Why Restricting AI Code Security Tools Is the Wrong Answer — and What AppSec Programs Actually Need 

I signed the Free Fable letter at freefable.org. I want to explain why — and why the reasoning behind it matters for AI code security beyond any single AI model. 

Cybersecurity defenders are not just critics of technology. We are the builders and operators of the systems that keep real organizations running under pressure. When a tool that has become part of the defensive workflow gets restricted, it is worth asking a harder question than “is this model dangerous?” The correct question is: does restricting it actually reduce risk, or does it primarily slow down the people working to make systems safer? 

That distinction matters enormously right now. 

Fable 5 Is a Meaningful Step Forward — and That Cuts Both Ways 

On June 9, 2026, Anthropic released Claude Fable 5 — the first publicly available model built on the Mythos 5 weights that power Anthropic’s frontier research tier. The capabilities are genuinely significant: a transformational step in what code generation can sustain. Fable 5 handles complex, multi-step agentic tasks at a level prior generations could not match, with the kind of extended, multi-file reasoning that mirrors how modern software actually gets built. Early reaction from development teams has been strong, and the enthusiasm is warranted.

• Problem details
Resume the essay on restricting AI code security tools, picking up after its final paragraph on Fable 5's capabilities.

• Provided data
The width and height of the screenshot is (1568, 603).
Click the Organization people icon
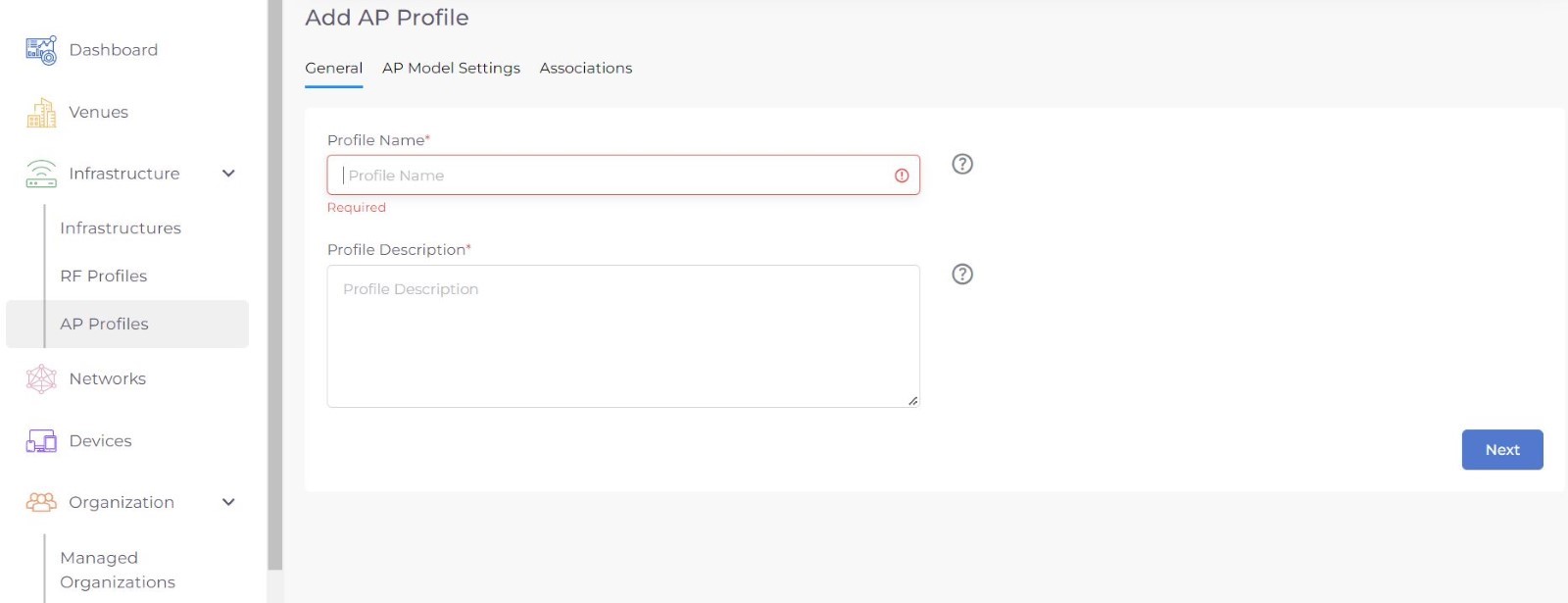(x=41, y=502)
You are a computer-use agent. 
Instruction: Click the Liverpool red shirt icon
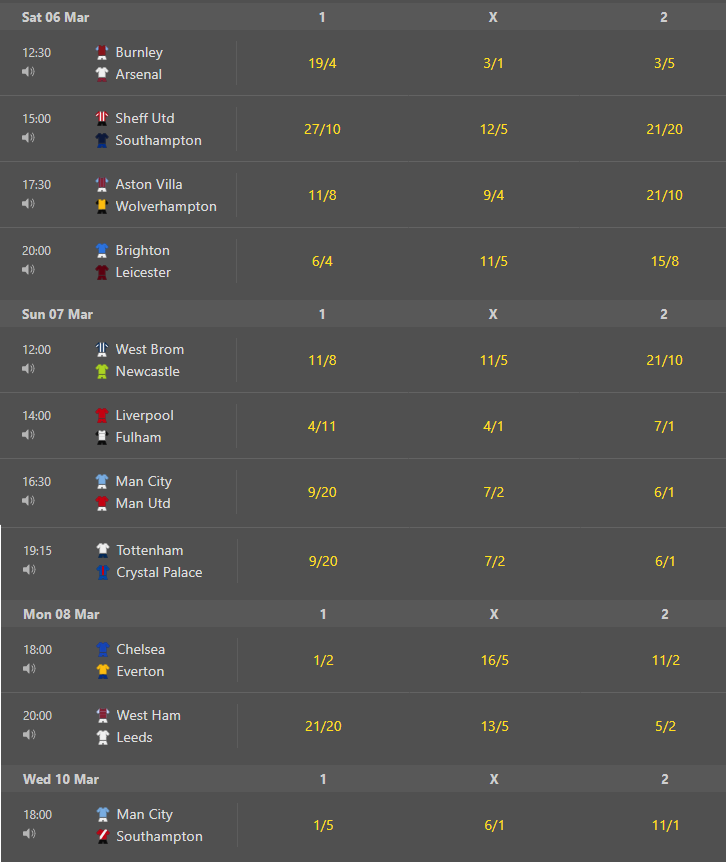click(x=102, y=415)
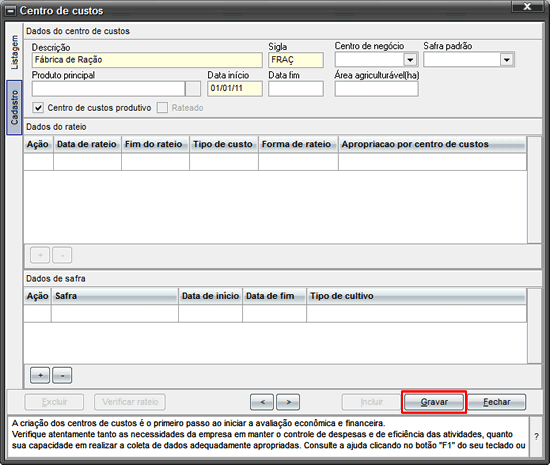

• Task answer
Here is the thing nobody is saying loudly enough: it is changing the velocity at which insecure code ships, too. 

That asymmetry — Mythos-class models accelerate both secure and insecure code production at the same rate — is what AppSec programs need to reckon with. Not just the cybersecurity classifier restrictions. Not just the pricing. The fundamental acceleration of AI code security risk at scale. 

The Restriction Problem 

To understand the restriction, it helps to understand the relationship between Fable and Claude Mythos. The Claude Mythos cybersecurity debate starts here: Mythos 5 is Anthropic’s unrestricted frontier model, currently accessible only through a limited trusted access program — reserved for a small set of well-resourced organizations that can meet Anthropic’s vetting requirements — because, as Anthropic has stated, its capabilities in cybersecurity and biology are advanced enough that they could be misused. The company is not overstating that risk. Earlier model generations in the Opus 4.x line demonstrated enough cyber capability that Anthropic experimented with deliberately reducing offensive security performance during training before shipping them. 

Fable 5 is Mythos 5 with guardrails. The same underlying weights, with safety classifiers that intercept security-adjacent queries and fall back to Opus 4.8 before responding. At $10 per million input tokens and $50 per million output tokens — 67 to 100 percent higher than comparable frontier offerings — teams are paying a significant premium for a model that downgrades itself on precisely the queries a security team needs. And the classifiers are, by Anthropic’s own acknowledgment, currently broader than ideal.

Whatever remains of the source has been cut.